§ **抜粋資料**:

ヴィブラートの種類

 映像はミルシュテインの演奏動画です。数多くの偉大なヴァイオリニストの中で、ヴィブラートが同じ…と言う人たちはいません。当たり前ですが(笑)それぞれに「こだわり」を感じます。YOUTUBEでヴィブラートと検索すると大変な数の「アドヴァイス動画」がヒットします。自分の思ったようにヴィブラートが出来ない人にとって「藁をもつかむ」で動画を参考にするのは賢明なことかもしれません。
ただ残念なことに、どんなに李其ヴィブラートに出会っても、それを他人に伝えることは最終的には不可能なことだと言えます。「音の変化」として真似をすることはある程度可能です。
 身体=筋肉や関節の動かし方を、理論的に解説することは出来ますが、実際に自分の身体の「どの部分に」「どんな力を」「どのくらい」使ってヴィブラートをしているのかを言語化することには限界があります。さらに、それを読み・聴いた人が自分の身体に置き換えて実行することは、さらに無理があります。
 例えるならば、バスケットボールのフリースローを成功させるための「技術」を誰かに完全に伝えることに似ています。もし、完全に言語化でき、誰でも真似を出来るなら、失敗する人はいなくなることになります。

 今回のリサイタルでも、左手の使い方をゼロから作り直しています。現に触れる「指の皮膚」と皮膚の下の柔らかい「肉球(笑)」さらにその中にある「骨」にかかる力を感じることから始めます。
「動き」で考えれば、指先の関節それぞれの動く方向と量を考えます。当然、指に力を入れれば関節の動きは制約されます。抜きすぎれば弦を押さえることができません。親指も同じです。
 手首の動き・手首から肘までの前腕の動き・肘から肩までの上腕の動きにも「筋肉の弛緩と緊張」「動きの方向」ででヴィブラートが大きく変化します。それらがすべて「連動」と「独立」を繰り返すので、言語化さるのは不可能に近いことです。
 自分の耳で「波=ヴィブラートの深さと速さと滑らかさ」を確認し、楽器が揺れる大きさと方向を目と身体で確認します。

 ヴィブラートは1素類ではありません。どの音に、どんなヴィブラートを、いつからいつまでかけるのか?それは演奏者の「こだわり」以外の何物でもありません。
 そこに右手の運動のコントロールが加わることで、さらに大きな変化が生まれます。
 自分の好きな音を出せるまでの、永い道のりを楽しみたいと思います。
 最後までお読みいただき、ありがとうございました。

ヴァイオリニスト・ヴィオリスト 野村謙介

右腕と左手の「分離」

[ポインティングデータの行]
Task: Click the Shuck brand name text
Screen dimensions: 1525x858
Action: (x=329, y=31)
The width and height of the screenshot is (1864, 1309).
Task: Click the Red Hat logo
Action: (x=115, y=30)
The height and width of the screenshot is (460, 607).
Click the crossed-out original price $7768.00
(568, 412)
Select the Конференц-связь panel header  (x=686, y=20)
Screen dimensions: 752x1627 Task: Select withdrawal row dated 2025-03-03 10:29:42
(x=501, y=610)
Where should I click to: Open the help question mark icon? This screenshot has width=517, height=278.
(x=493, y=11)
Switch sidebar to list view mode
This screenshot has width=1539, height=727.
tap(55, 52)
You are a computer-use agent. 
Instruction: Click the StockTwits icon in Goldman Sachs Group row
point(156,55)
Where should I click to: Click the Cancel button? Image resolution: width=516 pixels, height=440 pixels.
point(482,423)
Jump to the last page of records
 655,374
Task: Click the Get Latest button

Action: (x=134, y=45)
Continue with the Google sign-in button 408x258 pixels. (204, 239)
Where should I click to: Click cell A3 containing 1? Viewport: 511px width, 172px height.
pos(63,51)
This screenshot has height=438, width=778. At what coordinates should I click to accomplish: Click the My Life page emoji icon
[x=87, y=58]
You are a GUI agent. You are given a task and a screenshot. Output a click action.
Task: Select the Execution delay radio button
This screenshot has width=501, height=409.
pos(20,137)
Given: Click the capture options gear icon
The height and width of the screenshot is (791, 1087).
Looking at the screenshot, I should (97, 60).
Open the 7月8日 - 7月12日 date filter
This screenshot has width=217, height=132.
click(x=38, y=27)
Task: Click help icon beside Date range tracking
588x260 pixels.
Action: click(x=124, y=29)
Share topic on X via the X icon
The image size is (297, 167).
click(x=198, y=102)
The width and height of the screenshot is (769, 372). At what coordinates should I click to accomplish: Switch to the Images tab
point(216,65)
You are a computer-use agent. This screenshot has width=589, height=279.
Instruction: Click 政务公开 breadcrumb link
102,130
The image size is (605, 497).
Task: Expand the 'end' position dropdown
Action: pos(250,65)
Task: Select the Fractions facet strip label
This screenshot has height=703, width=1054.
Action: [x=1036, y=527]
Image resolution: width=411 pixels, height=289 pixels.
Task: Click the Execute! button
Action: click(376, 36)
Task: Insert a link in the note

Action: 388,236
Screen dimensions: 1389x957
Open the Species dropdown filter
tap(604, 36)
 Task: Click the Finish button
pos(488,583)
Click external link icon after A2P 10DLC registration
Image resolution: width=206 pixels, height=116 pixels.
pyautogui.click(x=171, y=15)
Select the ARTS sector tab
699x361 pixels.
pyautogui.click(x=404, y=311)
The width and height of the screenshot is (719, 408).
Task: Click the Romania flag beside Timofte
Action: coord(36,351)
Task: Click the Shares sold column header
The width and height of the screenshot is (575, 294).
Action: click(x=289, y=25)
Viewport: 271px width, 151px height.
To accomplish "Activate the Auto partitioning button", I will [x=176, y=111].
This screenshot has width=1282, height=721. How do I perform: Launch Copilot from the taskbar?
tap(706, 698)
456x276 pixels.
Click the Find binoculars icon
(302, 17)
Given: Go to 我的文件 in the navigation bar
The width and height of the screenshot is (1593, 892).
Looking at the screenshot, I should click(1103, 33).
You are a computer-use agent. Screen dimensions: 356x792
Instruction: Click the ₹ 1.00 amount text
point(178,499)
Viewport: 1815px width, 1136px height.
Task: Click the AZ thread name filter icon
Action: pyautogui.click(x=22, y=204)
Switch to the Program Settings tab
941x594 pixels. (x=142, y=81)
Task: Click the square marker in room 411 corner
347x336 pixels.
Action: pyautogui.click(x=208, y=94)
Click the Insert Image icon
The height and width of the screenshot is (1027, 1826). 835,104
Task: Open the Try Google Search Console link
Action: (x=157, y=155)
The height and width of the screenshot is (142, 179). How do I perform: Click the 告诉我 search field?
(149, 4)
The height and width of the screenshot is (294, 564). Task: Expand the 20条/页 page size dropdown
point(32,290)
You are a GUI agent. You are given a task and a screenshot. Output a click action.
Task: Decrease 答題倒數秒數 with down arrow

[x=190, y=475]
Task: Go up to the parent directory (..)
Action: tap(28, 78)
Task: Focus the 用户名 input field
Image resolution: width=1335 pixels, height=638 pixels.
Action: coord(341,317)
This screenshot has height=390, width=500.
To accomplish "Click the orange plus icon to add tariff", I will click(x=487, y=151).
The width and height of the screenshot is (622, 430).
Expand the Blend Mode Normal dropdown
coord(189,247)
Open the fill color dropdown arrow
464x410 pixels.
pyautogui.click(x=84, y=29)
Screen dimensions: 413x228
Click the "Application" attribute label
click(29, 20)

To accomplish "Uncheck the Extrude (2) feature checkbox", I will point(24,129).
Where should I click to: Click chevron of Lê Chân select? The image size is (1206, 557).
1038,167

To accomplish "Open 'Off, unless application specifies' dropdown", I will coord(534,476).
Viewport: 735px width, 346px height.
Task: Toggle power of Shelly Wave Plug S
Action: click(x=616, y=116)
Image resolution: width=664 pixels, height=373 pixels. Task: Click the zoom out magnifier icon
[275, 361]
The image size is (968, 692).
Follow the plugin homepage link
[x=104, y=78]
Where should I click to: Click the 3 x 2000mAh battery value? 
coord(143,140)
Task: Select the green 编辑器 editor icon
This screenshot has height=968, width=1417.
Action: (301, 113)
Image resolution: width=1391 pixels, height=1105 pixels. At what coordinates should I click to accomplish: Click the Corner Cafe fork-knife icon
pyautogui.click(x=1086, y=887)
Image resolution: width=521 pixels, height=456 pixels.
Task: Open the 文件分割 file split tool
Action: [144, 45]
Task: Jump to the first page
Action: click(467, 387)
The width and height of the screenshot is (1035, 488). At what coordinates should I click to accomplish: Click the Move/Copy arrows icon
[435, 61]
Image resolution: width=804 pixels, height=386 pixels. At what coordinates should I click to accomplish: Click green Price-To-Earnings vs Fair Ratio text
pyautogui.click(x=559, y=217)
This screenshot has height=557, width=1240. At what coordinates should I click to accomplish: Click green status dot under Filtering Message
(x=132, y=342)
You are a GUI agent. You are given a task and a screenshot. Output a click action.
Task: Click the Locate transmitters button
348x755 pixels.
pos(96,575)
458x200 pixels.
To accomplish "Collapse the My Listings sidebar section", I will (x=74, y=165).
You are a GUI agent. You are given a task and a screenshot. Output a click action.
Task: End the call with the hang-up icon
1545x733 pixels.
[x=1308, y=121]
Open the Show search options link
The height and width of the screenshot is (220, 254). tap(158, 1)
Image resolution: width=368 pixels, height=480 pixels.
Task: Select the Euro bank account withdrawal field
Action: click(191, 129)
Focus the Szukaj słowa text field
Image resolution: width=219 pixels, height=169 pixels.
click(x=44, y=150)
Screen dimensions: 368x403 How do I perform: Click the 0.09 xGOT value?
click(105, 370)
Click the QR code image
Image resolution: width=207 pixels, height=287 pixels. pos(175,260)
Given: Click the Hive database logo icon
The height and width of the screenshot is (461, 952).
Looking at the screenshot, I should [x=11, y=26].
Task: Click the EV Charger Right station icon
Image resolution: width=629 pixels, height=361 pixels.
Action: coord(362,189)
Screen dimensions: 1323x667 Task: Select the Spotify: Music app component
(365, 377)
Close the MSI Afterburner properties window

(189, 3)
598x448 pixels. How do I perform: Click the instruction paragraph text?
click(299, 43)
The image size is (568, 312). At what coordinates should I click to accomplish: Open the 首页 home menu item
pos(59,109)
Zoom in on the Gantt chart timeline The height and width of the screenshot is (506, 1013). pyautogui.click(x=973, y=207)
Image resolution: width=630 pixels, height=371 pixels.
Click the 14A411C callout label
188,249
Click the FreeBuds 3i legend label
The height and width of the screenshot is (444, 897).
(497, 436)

§ **作業指示**:
1: ヴィブラートに関する文章では、ヴィブラートの技術を他人に完全に伝えることが何にたとえられていますか。
2: ヴィブラートに関する文章のうち、「映像はミルシュテインの演奏動」という語句を含む箇所から始め、「することはある程度可能です。」の後で終わる部分を、一字も変えずに出力してください。
このデータは、ヴィブラートに関する文章とは関係がありません。

§ **解答例**:
1: バスケットボールのフリースローを成功させるための技術を、誰かに完全に伝えることにたとえられています。

2:
映像はミルシュテインの演奏動画です。数多くの偉大なヴァイオリニストの中で、ヴィブラートが同じ…と言う人たちはいません。当たり前ですが(笑)それぞれに「こだわり」を感じます。YOUTUBEでヴィブラートと検索すると大変な数の「アドヴァイス動画」がヒットします。自分の思ったようにヴィブラートが出来ない人にとって「藁をもつかむ」で動画を参考にするのは賢明なことかもしれません。
ただ残念なことに、どんなに李其ヴィブラートに出会っても、それを他人に伝えることは最終的には不可能なことだと言えます。「音の変化」として真似をすることはある程度可能です。